Fig. 5.. The lower lobe sensor reveals the agonist-dependent equilibrium between two distinct resting and one active state.

(A) Bottom view on structures of the VFT in the inactive resting open/open (PDB ID 7EPA) and active closed/closed (PDB ID 7E9G) conformations with residues A248 replaced by PrF (red spheres). (B to I) FRET histograms of lower lobe sensor in the absence of ligand (Apo, B) and in the presence of saturating 100 μM LY341495 (C), 1 mM DCG-IV (D), 10 mM glutamate (E), 100 μM LY379268 (F), 1 mM DCG-IV + 10 μM BINA (G), 10 mM glutamate +10 μM BINA (H), and 100 μM LY379268 + 10 μM BINA (I). FRET histograms show the accurate FRET efficiency (mean ± SEM) of three independent biological replicates, normalized to 2000 events in the DA population (S = 0.3 to 0.7). Histograms display the fitting with four gaussians (white = very low FRET, yellow = low FRET, brown = high FRET, white = very high FRET) together with the global fit (black). (J) Measured fraction of molecules in the fully reoriented/active state, as the means ± SD of three independent biological replicates obtained from the number of molecules found in the high FRET population (brown) over the sum of all molecules. Black circles, the Apo condition and orthosteric ligands alone; blue squares, agonists in the presence of 10 μM BINA. Statistical differences were determined using a one-way ANOVA with Tukey’s multiple comparisons test, given as ***P ≤ 0.001, **P ≤ 0.01, *P ≤ 0.05, ns > 0.05. (K) Correlation of the fraction of molecules in the active state obtained from the upper lobe sensor (see Fig. 4H) and the lower lobe sensor (J). (L) Mean FRET efficiency of the low FRET population at different ligand conditions [yellow gaussian in (B) to (F)].

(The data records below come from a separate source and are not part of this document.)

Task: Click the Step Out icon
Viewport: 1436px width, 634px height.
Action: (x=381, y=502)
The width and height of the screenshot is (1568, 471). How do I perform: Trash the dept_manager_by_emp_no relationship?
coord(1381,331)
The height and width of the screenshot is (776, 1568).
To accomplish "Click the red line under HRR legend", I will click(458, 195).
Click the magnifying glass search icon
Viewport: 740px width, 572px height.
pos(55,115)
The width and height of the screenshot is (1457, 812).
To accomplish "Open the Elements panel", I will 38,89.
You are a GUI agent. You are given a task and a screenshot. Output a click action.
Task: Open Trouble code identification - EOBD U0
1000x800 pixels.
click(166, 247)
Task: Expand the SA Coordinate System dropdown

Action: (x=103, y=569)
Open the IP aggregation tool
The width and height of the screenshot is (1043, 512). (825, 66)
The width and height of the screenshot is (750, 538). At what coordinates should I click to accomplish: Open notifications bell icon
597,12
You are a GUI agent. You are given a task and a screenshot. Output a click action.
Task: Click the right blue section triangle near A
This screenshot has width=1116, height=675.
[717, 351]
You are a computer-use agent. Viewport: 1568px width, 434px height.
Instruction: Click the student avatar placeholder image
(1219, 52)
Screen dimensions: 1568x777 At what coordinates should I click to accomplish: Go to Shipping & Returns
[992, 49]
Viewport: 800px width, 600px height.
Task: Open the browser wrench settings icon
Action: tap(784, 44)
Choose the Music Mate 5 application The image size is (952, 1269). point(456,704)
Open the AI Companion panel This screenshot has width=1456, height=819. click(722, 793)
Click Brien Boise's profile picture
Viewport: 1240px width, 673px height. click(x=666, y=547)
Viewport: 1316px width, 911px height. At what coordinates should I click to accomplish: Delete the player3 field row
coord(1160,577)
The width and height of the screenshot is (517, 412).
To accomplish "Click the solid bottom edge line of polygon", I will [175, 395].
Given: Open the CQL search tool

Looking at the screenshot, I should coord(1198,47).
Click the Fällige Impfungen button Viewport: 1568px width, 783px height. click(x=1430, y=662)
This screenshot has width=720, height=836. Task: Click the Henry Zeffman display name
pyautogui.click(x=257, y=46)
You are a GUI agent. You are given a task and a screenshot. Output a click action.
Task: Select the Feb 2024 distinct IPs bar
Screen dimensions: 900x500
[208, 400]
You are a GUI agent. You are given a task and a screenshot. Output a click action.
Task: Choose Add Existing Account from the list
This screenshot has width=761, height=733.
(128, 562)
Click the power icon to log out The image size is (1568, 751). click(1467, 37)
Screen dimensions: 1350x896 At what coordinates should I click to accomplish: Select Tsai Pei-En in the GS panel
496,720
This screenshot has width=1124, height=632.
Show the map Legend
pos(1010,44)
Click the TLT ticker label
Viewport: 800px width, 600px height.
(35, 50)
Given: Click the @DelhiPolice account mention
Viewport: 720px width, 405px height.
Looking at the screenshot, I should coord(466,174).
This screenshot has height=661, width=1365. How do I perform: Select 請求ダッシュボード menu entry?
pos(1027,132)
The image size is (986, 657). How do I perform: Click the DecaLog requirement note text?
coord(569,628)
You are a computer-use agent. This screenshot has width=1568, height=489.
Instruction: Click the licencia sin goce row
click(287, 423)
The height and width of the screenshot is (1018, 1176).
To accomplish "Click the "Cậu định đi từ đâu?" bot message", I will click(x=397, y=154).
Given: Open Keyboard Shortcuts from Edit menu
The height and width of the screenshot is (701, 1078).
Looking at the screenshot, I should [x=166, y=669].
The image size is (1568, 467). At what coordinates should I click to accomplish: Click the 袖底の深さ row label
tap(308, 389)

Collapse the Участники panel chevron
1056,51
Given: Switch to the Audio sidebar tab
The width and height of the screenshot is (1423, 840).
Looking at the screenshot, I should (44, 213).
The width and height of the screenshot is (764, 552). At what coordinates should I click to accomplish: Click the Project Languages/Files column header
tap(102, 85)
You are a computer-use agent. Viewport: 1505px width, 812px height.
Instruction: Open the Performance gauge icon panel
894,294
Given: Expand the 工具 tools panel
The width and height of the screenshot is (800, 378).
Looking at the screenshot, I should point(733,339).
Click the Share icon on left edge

Fig. 6.. Three-state model of mGlu2 activation.

(A) Correlation of VFT closure and lower lobe reorientation illustrates that agonists binding leads to an equilibrium between open and closed VFT, with full agonists favoring the closed state (black circles). In contrast, a maximal stabilization of the reoriented state requires the synergistic action of the PAM (BINA, blue circles). Shown are the normalized means (VFT closure: min = apo, max = LY379268; reorientation: min = apo, max = LY379268 + BINA) ± SD of three independent biological replicates. (B) The initial step of mGlu2 activation can be described by a three-state equilibrium between the R_oo (resting/open-open), the R_cc (resting/closed-closed) and the A_cc (active/closed-closed) states. Agonists activate the receptor through establishment of the R_oo to R_cc equilibrium, where agonists populated the R_cc state in a manner reflecting their pharmacological efficacies. In the absence of allosteric modulators, the VFTs then readily visit the A_cc state. PAMs exclusively act on the R_cc to A_cc equilibrium by increasing the residence time of molecules in the A_cc state. Antagonists induce a slight closure of the VFTs together with a small increase in separation of the lower lobes (R_oo*). The arrows on the cartoons indicate the degree of FRET. The boxes indicating the different states are colored according to the respective FRET states shown in Figs. 3 to 5.